December 1, 2021

Will venture capital get cancelled by Gen Z?

Will venture capital's lack of diversity and focus on pure software make it a target for Gen Z cancelling?

Majdoline Wahbi

4 min read

Majdoline Wahbi

The two billion teenagers and young adults born after 1995 that we call Generation Z have been described as many things. They’re seen as uncompromising, not swayed by political or marketing tricks, but also supporters of "cancel culture" — the public and vocal shutting down of speech perceived as problematic. They’re at once entrepreneurial, educated, perceptive and sensitive — sometimes bordering on fragile — and they value authenticity, transparency and radical inclusivity.

As a young millennial investor, I often wonder how this new generation is going to shake up venture capital and the startup ecosystem. Gen Zers have cancelled mainstream consumer brands before; could large institutional investors be the next victims?

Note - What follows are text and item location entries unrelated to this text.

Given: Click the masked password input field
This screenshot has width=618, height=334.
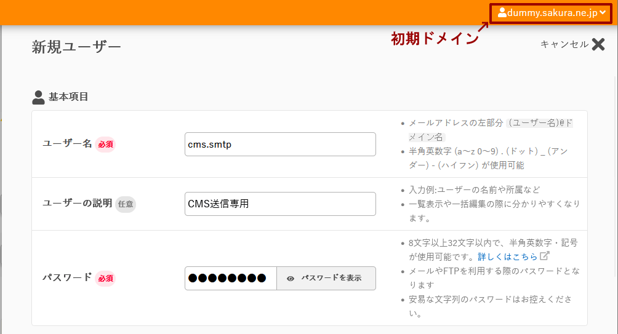Looking at the screenshot, I should pyautogui.click(x=231, y=278).
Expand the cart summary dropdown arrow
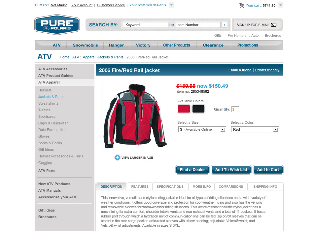Viewport: 317px width, 231px height. pos(281,5)
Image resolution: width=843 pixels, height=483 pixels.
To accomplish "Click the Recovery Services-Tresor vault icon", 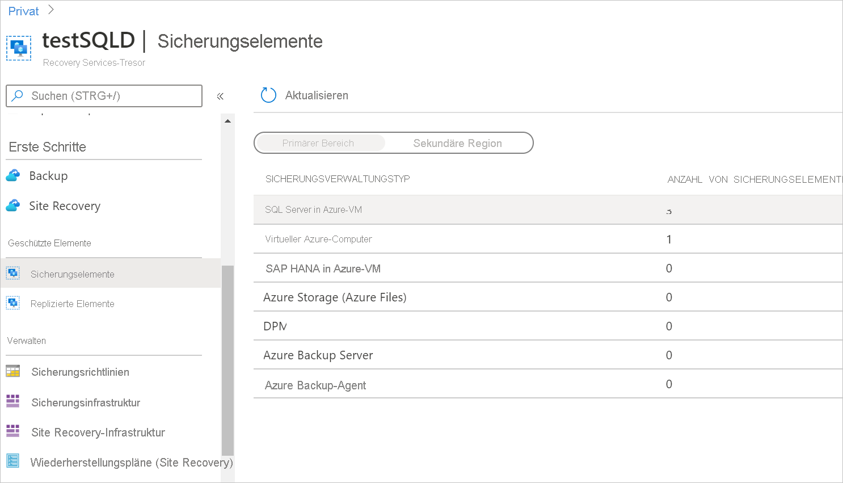I will coord(18,48).
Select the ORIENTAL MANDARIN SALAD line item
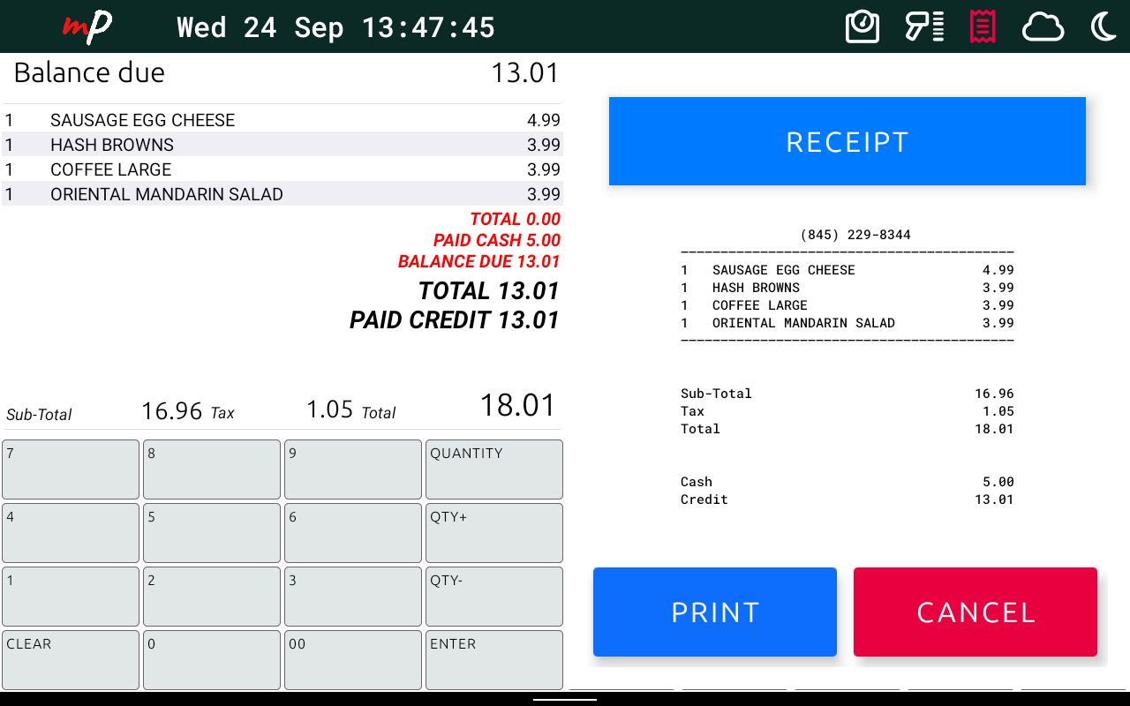Viewport: 1130px width, 706px height. click(283, 194)
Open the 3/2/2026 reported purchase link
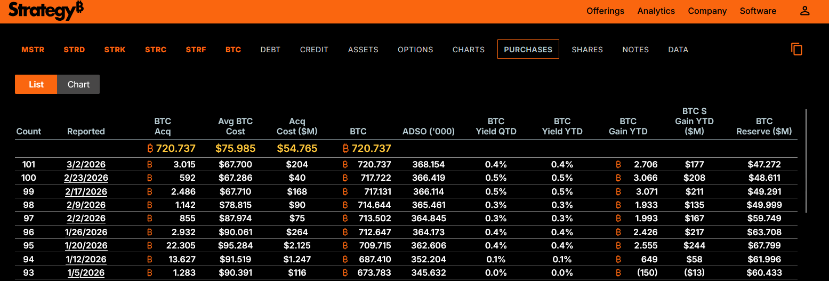 [86, 164]
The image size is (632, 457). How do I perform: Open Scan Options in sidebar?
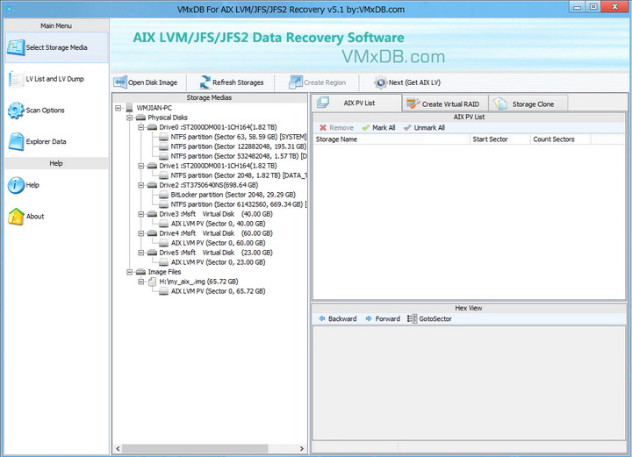tap(45, 111)
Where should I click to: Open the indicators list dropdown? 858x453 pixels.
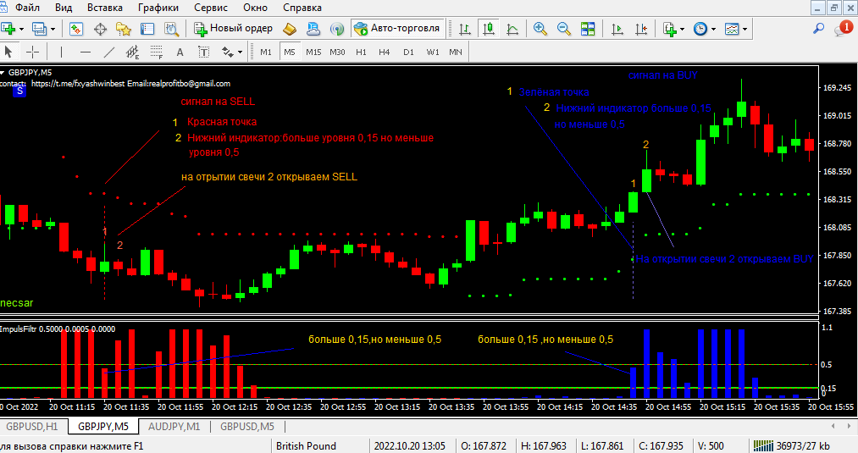(x=682, y=29)
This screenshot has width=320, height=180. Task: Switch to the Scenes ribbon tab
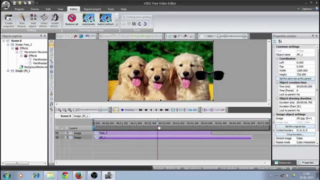[35, 9]
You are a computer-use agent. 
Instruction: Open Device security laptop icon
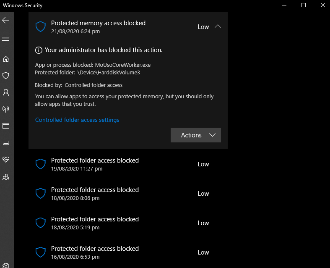point(6,143)
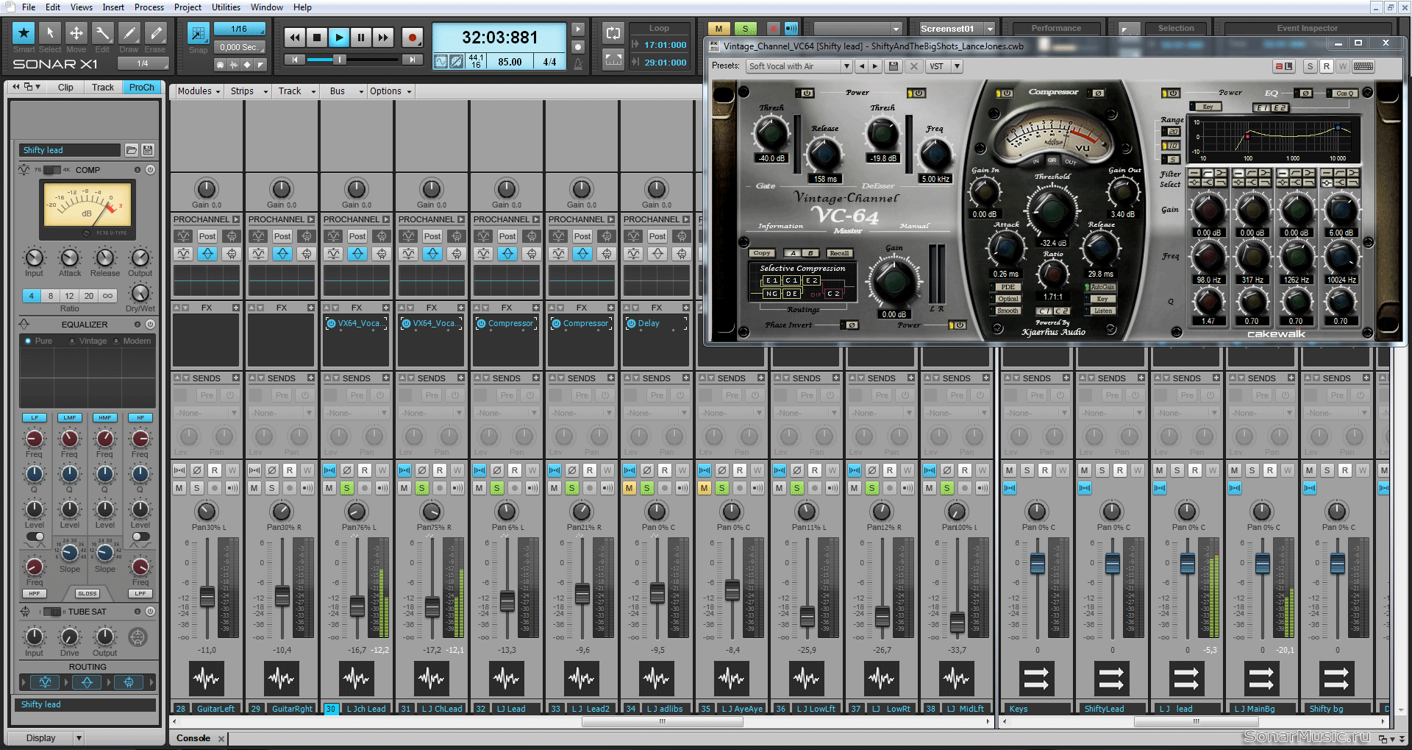
Task: Click the save preset floppy icon
Action: 894,66
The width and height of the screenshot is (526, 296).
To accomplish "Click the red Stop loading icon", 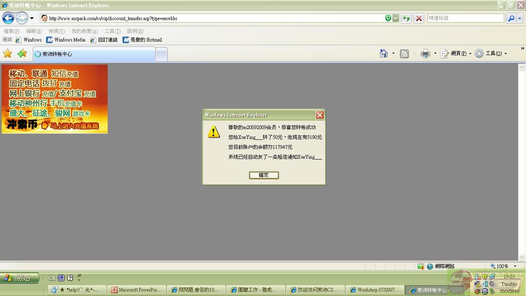I will (419, 18).
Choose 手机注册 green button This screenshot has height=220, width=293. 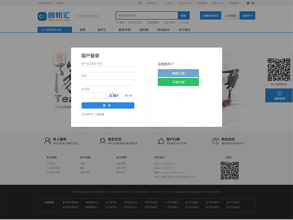(x=178, y=82)
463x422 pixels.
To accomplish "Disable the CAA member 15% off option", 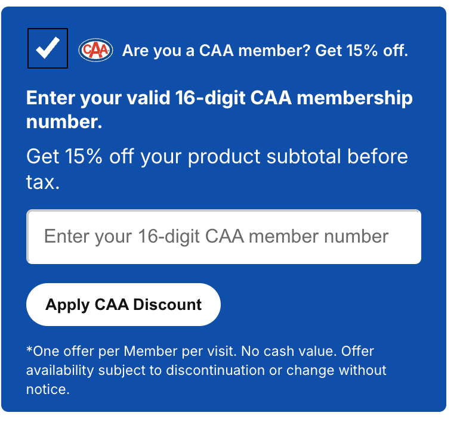I will (x=48, y=48).
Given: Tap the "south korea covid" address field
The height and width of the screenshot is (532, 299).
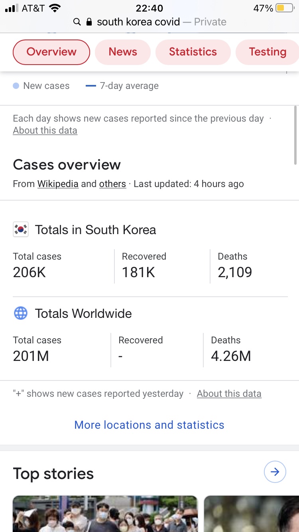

An activist generation that prides itself on its multiple identities

Having grown up with constant talk of climatic doom, Gen Z is at the forefront of climate issues. 76% of them consider themselves to be activists, exemplified by Greta Thunberg, who is 18. The harsh criticism levied at her by Laurent Alexandre, founder of Doctissimo, who attacked her allegedly excessive pessimism, crystallises a generational malaise between “mindless Boomers” on the one hand and “alarmist Gen Zers” on the other.

With their unprecedented knack for verifying information, Gen Zers are not easily convinced by marketing tricks

In our ecosystem, cleantech startups in the energy and environmental sectors have attracted less capital than B2B SaaS companies. It stands to reason that the latter, praised by today’s investors for their ability to generate predictable income and astronomical margins, will appeal less to a new generation. Climate change can’t be solved by profitable software, and this could be reason enough for Gen Z to “cancel” investors who continue to back enterprise software. 

Gen Zers are also more attuned with speech and activism aimed at improving the lives of minorities, making them more demanding of the educational and professional system regarding diversity and inclusion policies. This could be a problem for venture capital and tech, industries with a dismal track record on diversity. 

Uncompromising with brands, Gen Zers have the ability to “cancel” them

Even if VC talks a big game about ESG, Generation Z won’t be fooled. The cohort consumes brands that promote values aligned with their own, such as ecological alternatives to mass-consumption goods and veganism. With their unprecedented knack for verifying information, Gen Zers are not easily convinced by marketing tricks and are particularly alert to practices such as greenwashing, or even pinkwashing. Brands that won’t comply should beware. Just remember the case of JK Rowling, an absolute idol for millennials.

VC’s status as a reputation-centric industry, built around brands that have spent years trying to make it, means that some of these brands could suffer from similar attacks if they don’t keep their promises. Paying lip service to impact investing on your website probably won’t make the cut for much longer.

A generation less preoccupied with social labels and institutional reputation

And then the other risk is that Gen Z decides it simply doesn’t need VC institutions as they stand now.

Expensive, elite universities fear becoming less relevant in this generation’s eyes, who have seen previous generations take on debt to fund higher education disconnected from a rapidly mutating job market.

Shorter and more professional education models such as the Lambda School, Holberton School, Le Wagon or Ecole 42 for developers or Iconoclass for sales functions are becoming more popular both in the US and in Europe. This generation, which is used to unlimited access to educational content in every discipline, often considers YouTube to the best university in the world and places less value on the French Grandes Écoles, American Ivy Leagues or prestigious MBAs.

Why should these future startup creators, who are used to disintermediation and to platforms, opt for our current financing schemes?

I believe that we should consider seriously the possibility that what is currently happening with these academic institutions could happen to investment funds too. Although entrepreneurs mainly turn to VCs for financing purposes, one can’t deny the social dimension of fundraising with one of the big names in the industry. Being able to raise money from large players such as Sequoia, Accel, a16z (or XAnge!) is a sign of social success as valuable as having studied at a Polytechnique or Yale.

Investment funds hence play an intellectual labelling role — they reward the most brilliant entrepreneurs, or at least those who fit their mould. In the end, this dynamic is not so different from that which animates the academic world, something that becomes more salient as capital flows to startups increase.

Furthermore, this is a generation of entrepreneurs. According to a Nielsen study, over half of Gen Zers are thinking of becoming entrepreneurs. Why should these future startup creators, who are used to disintermediation and to platforms, opt for our current financing schemes? Will they not see us as an unnecessary intermediary between them and our own investors, the LPs, when they have seen any number of intermediaries disappear before their eyes?


Entrepreneurs are already choosing their investors for more reasons than only the cash they provide. They are choosing them for the repercussions on their own brand’s reputation and for a shared set of values. VCs would do well to anticipate the demands of this new generation.